Household work in India is often undermined as ‘no work’. I remember having a conversation with a friend where we were discussing how being a ‘housewife’ in India meant that you are completely unproductive and have nothing to do in life. Even a few years back, people rarely understood the value of wholesome support that our mothers’ and probably their mothers’ generation have put into our upbringing and running an entire household. The house continued to run like well oiled machinery, with everything in place – well dusted living rooms, book shelves, warm home cooked food and ironed clothes in the morning, and yet our mothers never got paid anything for all that. I realised the true value of that wonderful support system when I ventured out to make a home of my own.
It is often told that when you educate a woman, you educate a generation and with our generation, women became aware that it was important for every human being to have world of their own. And so today we are taking flights in every sphere of life. Needless to say, all that would not have been possible without the strong support that we get from our better halves – our beloved husbands!
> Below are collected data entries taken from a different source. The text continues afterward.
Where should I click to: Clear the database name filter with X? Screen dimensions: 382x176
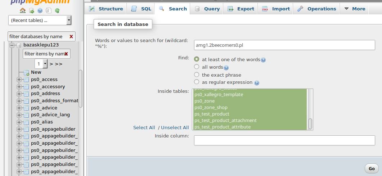point(71,36)
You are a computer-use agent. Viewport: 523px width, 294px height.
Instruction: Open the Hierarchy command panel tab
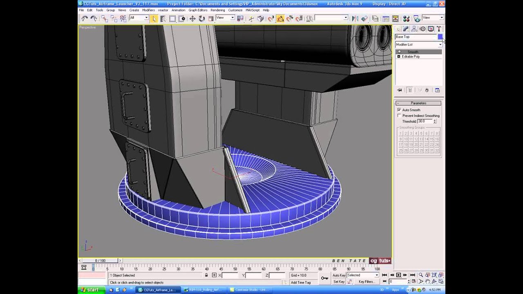click(414, 29)
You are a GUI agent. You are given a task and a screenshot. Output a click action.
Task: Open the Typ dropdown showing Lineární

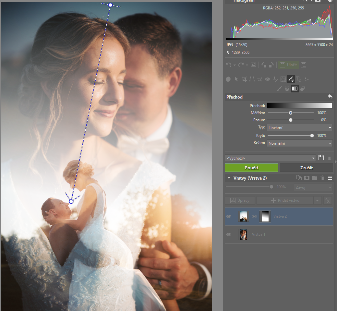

I got married 3 years back and I wanted to be a strong home maker just like my mother. But I had other ambitions too. I have a day job as a lawyer and I follow my creative pursuits in the form of writing. I love doing things for my home to make it a cocoon of peace and love, but sometimes I am short on time or patience. It is probably the story of every young family today.
My husband has been my strongest pillar of support since our marriage. He has always encouraged me and supported me in all my ventures. Apart from the moral support, he has shared the load of household chores with me. I remember I was the hesitant one to ask him to do some housework just after our marriage since we have traditionally seen female members of our family doing everything related to the household. But it was he who insisted that we sit down and sort out all our ‘to do’s and responsibilities’ for the week.
So while I was good at cooking, I hated doing the laundry and he took up the job. He appreciated that I had a career of my own and when we both returned dog tired from office after work, it was not only my responsibility to make the evening tea or cook the dinner. We both took turns and as a result, we enjoyed the best of both of our culinary talents. I am the more traditional cook while he remains the experimental one.